WOODSTOCK 1969

Something I said on June 11 has been working on me since I first wrote it. In the story I did on the 1,400 mile Big Inch pipeline that was built from Longview, Texas to Linden, N.J. during World War II in only 54 weeks I said,

“We Baby Boomers are the children of people who got things done. And we have been living off of those accomplishments ever since (without really having to put ourselves out much).”

The truth of that statement is startling. Our parents and grandparents were doers. We have devolved into a bunch of talkers.

We Baby Boomers began taking the reins about 30 years ago. We inherited a nation that worked. The bridges, the highways, the refineries, the electric generating stations, the electric grid, the natural gas network, the telephone network, the hospitals, the military, the schools, the airports, the seaports, and the water treatment plants were all in place and functioning well. To the extent that we have provided any contribution to any of these things since, our contributions have been incremental.

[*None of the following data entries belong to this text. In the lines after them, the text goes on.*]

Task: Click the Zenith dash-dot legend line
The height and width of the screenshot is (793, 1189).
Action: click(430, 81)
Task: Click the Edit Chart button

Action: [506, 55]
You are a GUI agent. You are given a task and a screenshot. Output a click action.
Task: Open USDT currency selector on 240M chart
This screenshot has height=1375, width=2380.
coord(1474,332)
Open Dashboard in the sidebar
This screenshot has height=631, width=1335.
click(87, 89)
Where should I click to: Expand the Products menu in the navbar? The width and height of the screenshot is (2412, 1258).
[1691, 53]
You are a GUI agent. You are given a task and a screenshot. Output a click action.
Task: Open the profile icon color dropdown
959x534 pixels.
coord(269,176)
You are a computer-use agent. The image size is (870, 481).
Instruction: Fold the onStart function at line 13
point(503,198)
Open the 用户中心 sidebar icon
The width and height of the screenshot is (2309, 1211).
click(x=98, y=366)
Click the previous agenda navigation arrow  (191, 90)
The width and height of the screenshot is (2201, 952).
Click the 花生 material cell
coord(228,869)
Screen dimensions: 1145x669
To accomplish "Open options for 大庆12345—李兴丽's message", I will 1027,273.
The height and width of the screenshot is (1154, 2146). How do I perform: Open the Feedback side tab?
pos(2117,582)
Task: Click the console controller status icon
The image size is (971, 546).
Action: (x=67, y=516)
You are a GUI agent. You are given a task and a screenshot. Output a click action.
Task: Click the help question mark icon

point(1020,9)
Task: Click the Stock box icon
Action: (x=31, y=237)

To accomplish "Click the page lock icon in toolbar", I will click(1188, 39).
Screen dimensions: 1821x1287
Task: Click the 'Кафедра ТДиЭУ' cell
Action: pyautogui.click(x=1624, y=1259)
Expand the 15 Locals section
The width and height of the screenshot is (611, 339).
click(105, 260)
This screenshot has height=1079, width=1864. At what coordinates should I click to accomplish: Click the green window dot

By the time of our coming of age, our parents had created a world in which prosperity and lack of want had become the norm. Unlike those that went before us, we have never worried about getting enough to eat. In fact, we have to worry about eating too much. When we order something on Amazon, we get it one or two days later with the help of the Interstate Highway System — 46,000 miles of roads that network the entire nation — built by our parents.

We flip a switch and the lights come on. We pick up the phone and we’re connected to any phone of our choice out of tens of millions in seconds.

Our parents went from zero to walking on the moon in only ten years. Our parents freely took risks and we’ve been living off the rewards for the past 30 years.

And curiously, 30 years is a number that keeps coming up.

We all are unhappy with the high price of gasoline. Besides the high price of crude oil, one of the biggest factors in gasoline supplies is the lack of refining capacity. The last refinery built in America was built just over 30 years ago.

Many think we’re going to replace gasoline cars with electric cars. Not without more electric generating capacity we’re not. And guess when the last nuclear generating plant was licensed. That’s right, about 30 years ago.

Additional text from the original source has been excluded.